**Work item:**
All records are to be retyped faithfully and completely.

(Recorded data)

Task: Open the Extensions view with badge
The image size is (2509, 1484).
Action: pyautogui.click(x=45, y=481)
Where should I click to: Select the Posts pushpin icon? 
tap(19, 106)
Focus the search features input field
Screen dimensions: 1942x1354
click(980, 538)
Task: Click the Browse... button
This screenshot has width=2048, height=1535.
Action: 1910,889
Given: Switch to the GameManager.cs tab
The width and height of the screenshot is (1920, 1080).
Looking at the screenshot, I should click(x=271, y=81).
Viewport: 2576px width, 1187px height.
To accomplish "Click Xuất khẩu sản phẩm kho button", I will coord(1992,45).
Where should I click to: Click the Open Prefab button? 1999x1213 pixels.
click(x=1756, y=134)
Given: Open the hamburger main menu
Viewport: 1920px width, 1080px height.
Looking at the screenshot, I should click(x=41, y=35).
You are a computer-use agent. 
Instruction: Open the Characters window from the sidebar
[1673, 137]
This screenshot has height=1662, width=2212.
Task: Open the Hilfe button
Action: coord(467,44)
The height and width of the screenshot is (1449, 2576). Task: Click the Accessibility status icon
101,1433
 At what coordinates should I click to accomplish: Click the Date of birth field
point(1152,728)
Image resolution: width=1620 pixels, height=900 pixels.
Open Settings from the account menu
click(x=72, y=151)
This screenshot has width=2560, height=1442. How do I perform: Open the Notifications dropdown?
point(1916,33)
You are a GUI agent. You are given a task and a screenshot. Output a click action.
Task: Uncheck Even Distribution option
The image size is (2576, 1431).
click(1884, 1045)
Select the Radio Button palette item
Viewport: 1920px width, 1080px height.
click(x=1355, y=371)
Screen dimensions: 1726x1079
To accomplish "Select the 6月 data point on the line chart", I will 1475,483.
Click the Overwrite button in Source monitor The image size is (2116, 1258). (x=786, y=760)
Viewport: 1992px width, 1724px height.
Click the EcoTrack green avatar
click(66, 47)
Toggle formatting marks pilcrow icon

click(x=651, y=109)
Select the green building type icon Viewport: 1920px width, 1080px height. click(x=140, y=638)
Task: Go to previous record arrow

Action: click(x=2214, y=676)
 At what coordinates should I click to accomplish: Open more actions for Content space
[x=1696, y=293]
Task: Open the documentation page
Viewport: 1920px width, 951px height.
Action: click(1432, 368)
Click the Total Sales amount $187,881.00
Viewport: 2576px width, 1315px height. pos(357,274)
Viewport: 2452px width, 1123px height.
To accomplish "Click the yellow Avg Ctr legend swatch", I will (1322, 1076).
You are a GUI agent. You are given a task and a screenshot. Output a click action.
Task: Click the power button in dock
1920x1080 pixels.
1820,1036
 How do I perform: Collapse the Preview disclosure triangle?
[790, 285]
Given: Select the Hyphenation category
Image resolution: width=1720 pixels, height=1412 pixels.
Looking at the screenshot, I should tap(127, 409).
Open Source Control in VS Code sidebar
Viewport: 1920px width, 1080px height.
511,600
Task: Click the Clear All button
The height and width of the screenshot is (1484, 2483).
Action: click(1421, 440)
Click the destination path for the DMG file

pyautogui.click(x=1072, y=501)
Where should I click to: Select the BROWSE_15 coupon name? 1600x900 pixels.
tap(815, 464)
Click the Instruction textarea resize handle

(End Recorded data)

**Reply to the task:**
Task: Open the Extensions view with badge
The image size is (2509, 1484).
Action: pyautogui.click(x=45, y=481)
Where should I click to: Select the Posts pushpin icon? 
tap(19, 106)
Focus the search features input field
Screen dimensions: 1942x1354
click(980, 538)
Task: Click the Browse... button
This screenshot has width=2048, height=1535.
Action: 1910,889
Given: Switch to the GameManager.cs tab
The width and height of the screenshot is (1920, 1080).
Looking at the screenshot, I should click(x=271, y=81).
Viewport: 2576px width, 1187px height.
To accomplish "Click Xuất khẩu sản phẩm kho button", I will coord(1992,45).
Where should I click to: Click the Open Prefab button? 1999x1213 pixels.
click(x=1756, y=134)
Given: Open the hamburger main menu
Viewport: 1920px width, 1080px height.
Looking at the screenshot, I should click(x=41, y=35).
You are a computer-use agent. 
Instruction: Open the Characters window from the sidebar
[1673, 137]
This screenshot has height=1662, width=2212.
Task: Open the Hilfe button
Action: coord(467,44)
The height and width of the screenshot is (1449, 2576). Task: Click the Accessibility status icon
101,1433
 At what coordinates should I click to accomplish: Click the Date of birth field
point(1152,728)
Image resolution: width=1620 pixels, height=900 pixels.
Open Settings from the account menu
click(x=72, y=151)
This screenshot has width=2560, height=1442. How do I perform: Open the Notifications dropdown?
point(1916,33)
You are a GUI agent. You are given a task and a screenshot. Output a click action.
Task: Uncheck Even Distribution option
The image size is (2576, 1431).
click(1884, 1045)
Select the Radio Button palette item
Viewport: 1920px width, 1080px height.
click(x=1355, y=371)
Screen dimensions: 1726x1079
To accomplish "Select the 6月 data point on the line chart", I will 1475,483.
Click the Overwrite button in Source monitor The image size is (2116, 1258). (x=786, y=760)
Viewport: 1992px width, 1724px height.
Click the EcoTrack green avatar
click(66, 47)
Toggle formatting marks pilcrow icon

click(x=651, y=109)
Select the green building type icon Viewport: 1920px width, 1080px height. click(x=140, y=638)
Task: Go to previous record arrow

Action: click(x=2214, y=676)
 At what coordinates should I click to accomplish: Open more actions for Content space
[x=1696, y=293]
Task: Open the documentation page
Viewport: 1920px width, 951px height.
Action: click(1432, 368)
Click the Total Sales amount $187,881.00
Viewport: 2576px width, 1315px height. pos(357,274)
Viewport: 2452px width, 1123px height.
To accomplish "Click the yellow Avg Ctr legend swatch", I will (1322, 1076).
You are a GUI agent. You are given a task and a screenshot. Output a click action.
Task: Click the power button in dock
1920x1080 pixels.
1820,1036
 How do I perform: Collapse the Preview disclosure triangle?
[790, 285]
Given: Select the Hyphenation category
Image resolution: width=1720 pixels, height=1412 pixels.
Looking at the screenshot, I should tap(127, 409).
Open Source Control in VS Code sidebar
Viewport: 1920px width, 1080px height.
511,600
Task: Click the Clear All button
The height and width of the screenshot is (1484, 2483).
Action: click(1421, 440)
Click the destination path for the DMG file

pyautogui.click(x=1072, y=501)
Where should I click to: Select the BROWSE_15 coupon name? 1600x900 pixels.
tap(815, 464)
Click the Instruction textarea resize handle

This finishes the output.